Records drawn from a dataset
★ ★ ★

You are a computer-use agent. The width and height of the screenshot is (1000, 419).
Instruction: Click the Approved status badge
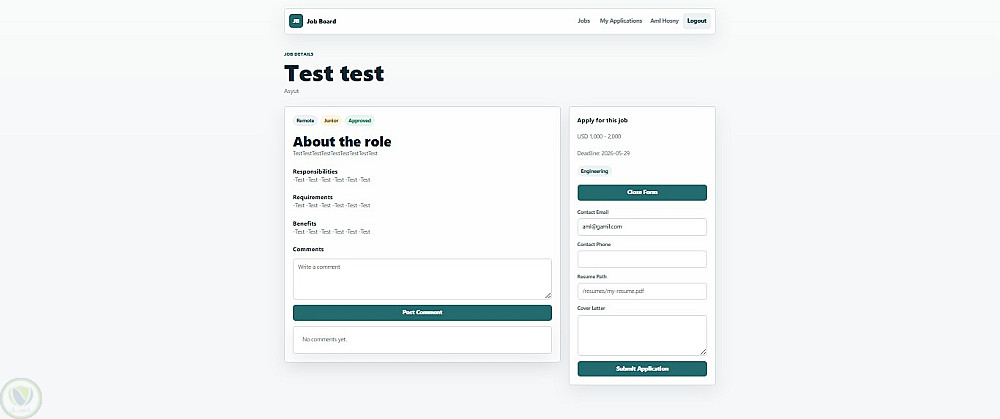(360, 121)
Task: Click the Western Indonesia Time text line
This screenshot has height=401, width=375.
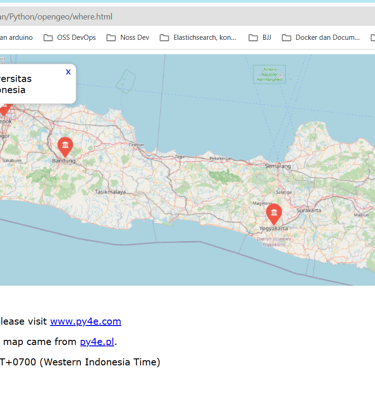Action: [x=80, y=362]
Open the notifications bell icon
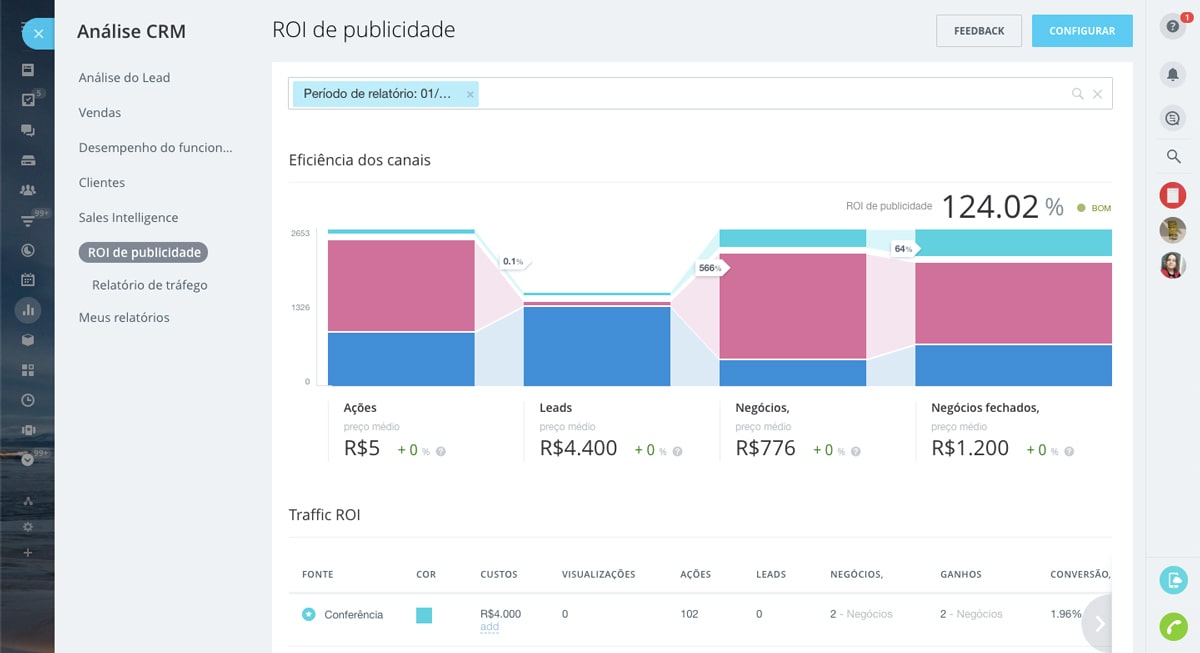Image resolution: width=1200 pixels, height=653 pixels. click(x=1173, y=74)
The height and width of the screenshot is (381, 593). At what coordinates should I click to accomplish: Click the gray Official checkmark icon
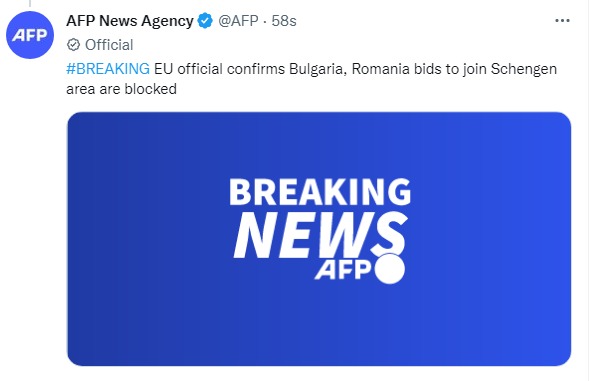pos(73,45)
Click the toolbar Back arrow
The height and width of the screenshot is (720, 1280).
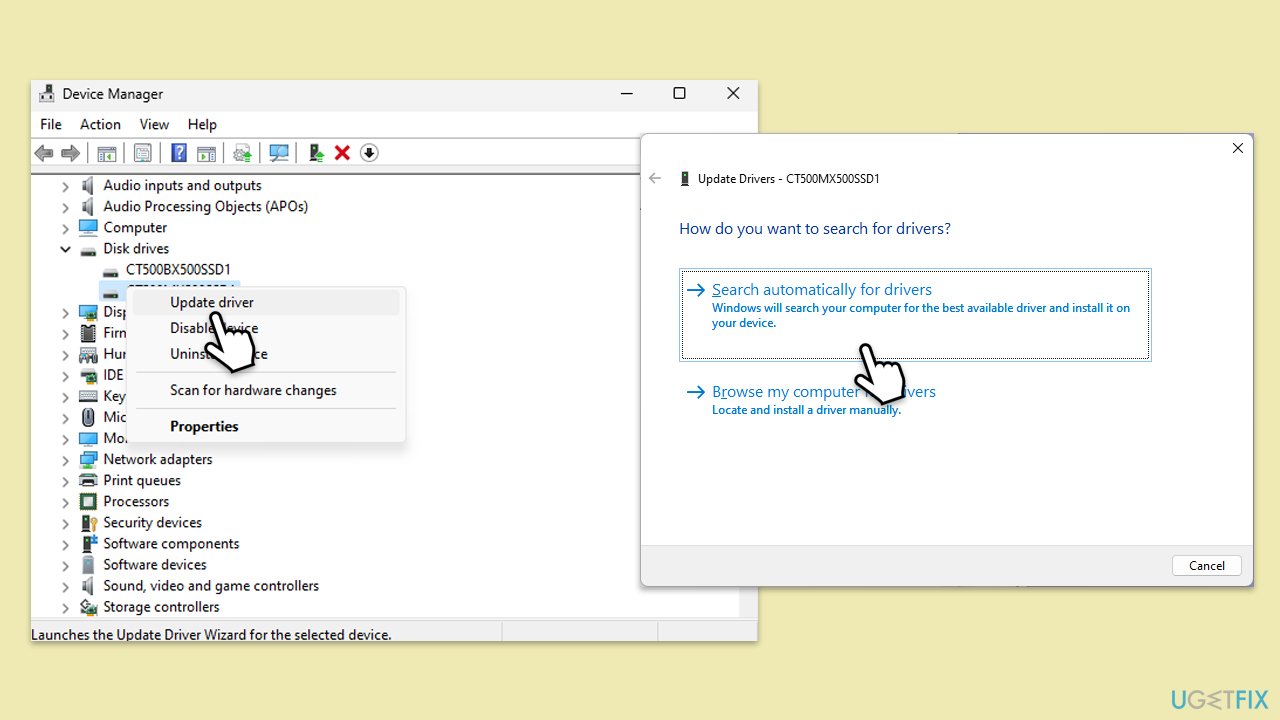(x=44, y=153)
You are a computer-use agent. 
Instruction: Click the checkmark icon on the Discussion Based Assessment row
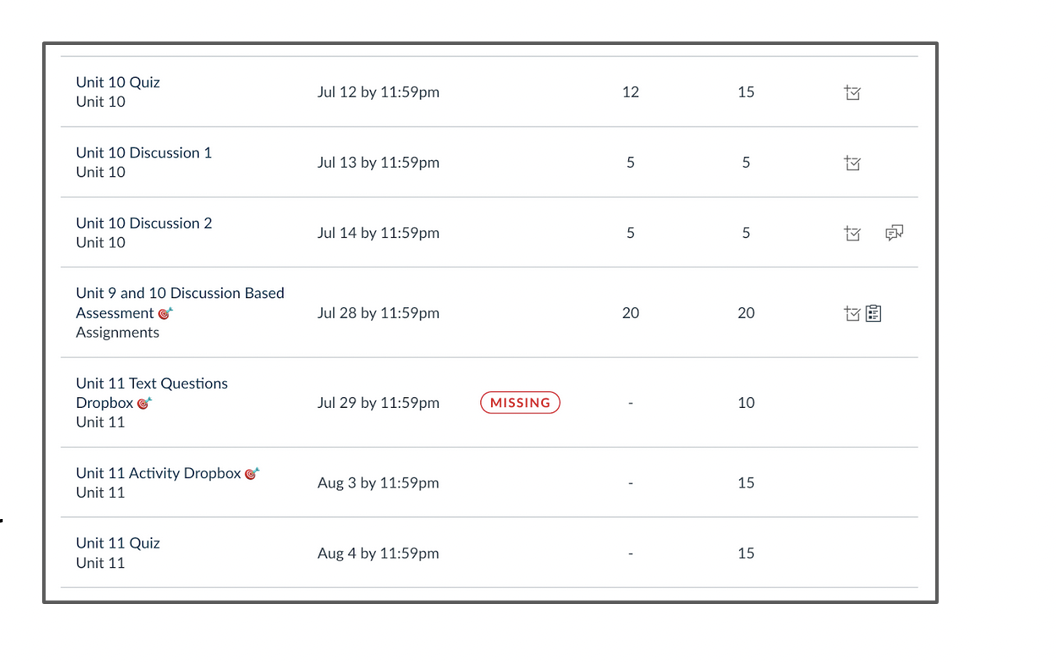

★ ★ ★

■ Problem to work on
Extract, word for word, every line from the one containing "Task: Click the" to the end of the data above, both ends included, and leave out the pictures.

■ Answer section
Task: Click the Western Indonesia Time text line
This screenshot has height=401, width=375.
Action: [x=80, y=362]
Open the notifications bell icon
Image resolution: width=1200 pixels, height=653 pixels. click(x=1173, y=74)
The height and width of the screenshot is (381, 593). At what coordinates should I click to accomplish: Click the gray Official checkmark icon
pos(73,45)
Click the toolbar Back arrow
The height and width of the screenshot is (720, 1280).
(x=44, y=153)
You are a computer-use agent. 
Instruction: Click the checkmark icon on the Discussion Based Assessment row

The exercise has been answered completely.